As I don't have the toolbox I can't do any testing so I'm not sure I can help much further. However:
index=linspace(1,size(points,1),size(points,1));
is the strangest way I've seen of simply doing:
index = 1:size(points, 1);
In some places you use length(points). I'd recommend you always use size(points, 1) as length would return the number of columns if for some reason you only had 1 or 2 points. I know it's probably unlikely but since you mean to query the number of rows, do ask for the number of rows.
This:
mask=ones(size(points,1),K);
%...
mask(distances(index,:)>thres_rad)=0;
is also a strange way of doing:
mask = distances < thres_rad;
It looks like all the findSphereNeighbors snippets you've posted are meant to be in a loop with the query point being just one point (so one row). As a result, idx and distances would be just one row and the idx(:, 1), and distances(:, 1), are just misleanding, this : expands to just 1. idx(1) and distances(1) would be clearer. On the other hand, you then have max(distances(index, :)) so I'm a bit confused.

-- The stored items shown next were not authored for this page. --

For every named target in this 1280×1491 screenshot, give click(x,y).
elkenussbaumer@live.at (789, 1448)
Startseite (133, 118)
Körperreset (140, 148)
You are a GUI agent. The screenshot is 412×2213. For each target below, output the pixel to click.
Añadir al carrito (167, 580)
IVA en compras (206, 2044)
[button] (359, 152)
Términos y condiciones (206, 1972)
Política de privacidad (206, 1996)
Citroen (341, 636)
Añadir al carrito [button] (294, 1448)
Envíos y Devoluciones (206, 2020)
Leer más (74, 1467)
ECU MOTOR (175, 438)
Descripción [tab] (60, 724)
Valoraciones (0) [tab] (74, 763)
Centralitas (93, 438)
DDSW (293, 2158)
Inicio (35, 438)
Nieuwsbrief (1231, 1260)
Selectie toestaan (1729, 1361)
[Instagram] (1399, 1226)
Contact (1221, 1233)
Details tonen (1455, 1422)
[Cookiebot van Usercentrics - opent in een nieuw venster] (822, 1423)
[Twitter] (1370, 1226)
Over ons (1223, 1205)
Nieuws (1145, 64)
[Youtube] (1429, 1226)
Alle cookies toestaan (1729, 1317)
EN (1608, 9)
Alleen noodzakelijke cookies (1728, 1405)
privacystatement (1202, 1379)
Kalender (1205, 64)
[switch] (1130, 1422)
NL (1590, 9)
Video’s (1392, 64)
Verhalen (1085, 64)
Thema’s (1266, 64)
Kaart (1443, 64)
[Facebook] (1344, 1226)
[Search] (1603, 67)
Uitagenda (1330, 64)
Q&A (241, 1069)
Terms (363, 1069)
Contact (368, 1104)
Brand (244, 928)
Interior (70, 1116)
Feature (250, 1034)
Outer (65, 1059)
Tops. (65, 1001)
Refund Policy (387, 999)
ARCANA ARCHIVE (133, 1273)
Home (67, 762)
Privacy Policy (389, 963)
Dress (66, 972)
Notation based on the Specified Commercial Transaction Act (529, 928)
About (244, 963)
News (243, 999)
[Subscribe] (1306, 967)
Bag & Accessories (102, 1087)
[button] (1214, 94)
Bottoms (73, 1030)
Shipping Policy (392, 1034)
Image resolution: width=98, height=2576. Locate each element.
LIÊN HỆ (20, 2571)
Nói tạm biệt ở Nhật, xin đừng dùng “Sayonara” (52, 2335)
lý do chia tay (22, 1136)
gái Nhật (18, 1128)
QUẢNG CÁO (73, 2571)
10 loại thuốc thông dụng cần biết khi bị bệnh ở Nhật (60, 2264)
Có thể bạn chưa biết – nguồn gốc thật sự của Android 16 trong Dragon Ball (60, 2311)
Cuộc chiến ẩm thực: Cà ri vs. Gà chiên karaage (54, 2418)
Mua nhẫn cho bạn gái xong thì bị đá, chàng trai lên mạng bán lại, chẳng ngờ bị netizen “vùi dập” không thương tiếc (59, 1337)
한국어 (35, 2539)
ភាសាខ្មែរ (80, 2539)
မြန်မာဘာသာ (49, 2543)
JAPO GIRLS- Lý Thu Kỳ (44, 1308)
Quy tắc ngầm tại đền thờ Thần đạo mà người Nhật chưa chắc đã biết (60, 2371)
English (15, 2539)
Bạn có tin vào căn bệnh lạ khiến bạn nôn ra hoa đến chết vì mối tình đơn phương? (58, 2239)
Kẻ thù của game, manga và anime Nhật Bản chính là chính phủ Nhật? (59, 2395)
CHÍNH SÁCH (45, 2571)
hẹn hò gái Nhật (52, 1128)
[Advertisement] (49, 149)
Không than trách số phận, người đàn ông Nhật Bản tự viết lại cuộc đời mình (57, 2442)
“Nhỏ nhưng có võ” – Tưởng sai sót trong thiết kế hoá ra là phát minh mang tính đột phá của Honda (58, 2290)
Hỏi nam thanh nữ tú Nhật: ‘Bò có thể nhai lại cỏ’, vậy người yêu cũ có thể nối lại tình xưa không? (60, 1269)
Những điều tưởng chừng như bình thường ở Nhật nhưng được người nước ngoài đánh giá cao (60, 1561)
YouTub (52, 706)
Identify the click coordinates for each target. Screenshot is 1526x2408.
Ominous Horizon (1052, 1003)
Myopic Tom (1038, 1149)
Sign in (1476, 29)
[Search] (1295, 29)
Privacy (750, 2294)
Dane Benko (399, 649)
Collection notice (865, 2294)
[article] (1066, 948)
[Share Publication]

Note that if you do have a 2D distance matrix, make sure it is preallocated before the loop if you're filling it one row at a time.
Note that my suggestion was to build the Kd-tree only once before the loop. All the methods you show appear to rebuild it each time inside loop. Then yes, searching for more point would be less efficient.
But actually, rereading the knnsearch doc, I see you can pass all query points at once so you don't even need a loop. This should be more efficient, at least for the seach. You might still need a loop for the distance filtering afterward:
indices = knnsearch(points, points, 'K', K+1); %search the K+1 nearest neighbours to all the points at once
indices(:, 1) = []; %from your code I assume that 1st index of each row is the nearest neighbour, i.e. the current point. Note that index is a matrix here
And actually, looking at the distance calculation, I don't think you need a loop for that either:
nearestpoints = permute(reshape(points(indices, :), size(points, 1), K, []), [1, 3 ,2]); %3D matrix of nearest points (K points across 3rd dimension)
distance = squeeze(sqrt(sum((points - nearestpoints) .^ 2, 2)));
mask = distance <= thresh_rad
%...
The only time consuming part above is the permute. It's still very fast on a 1e6x10x3 matrix.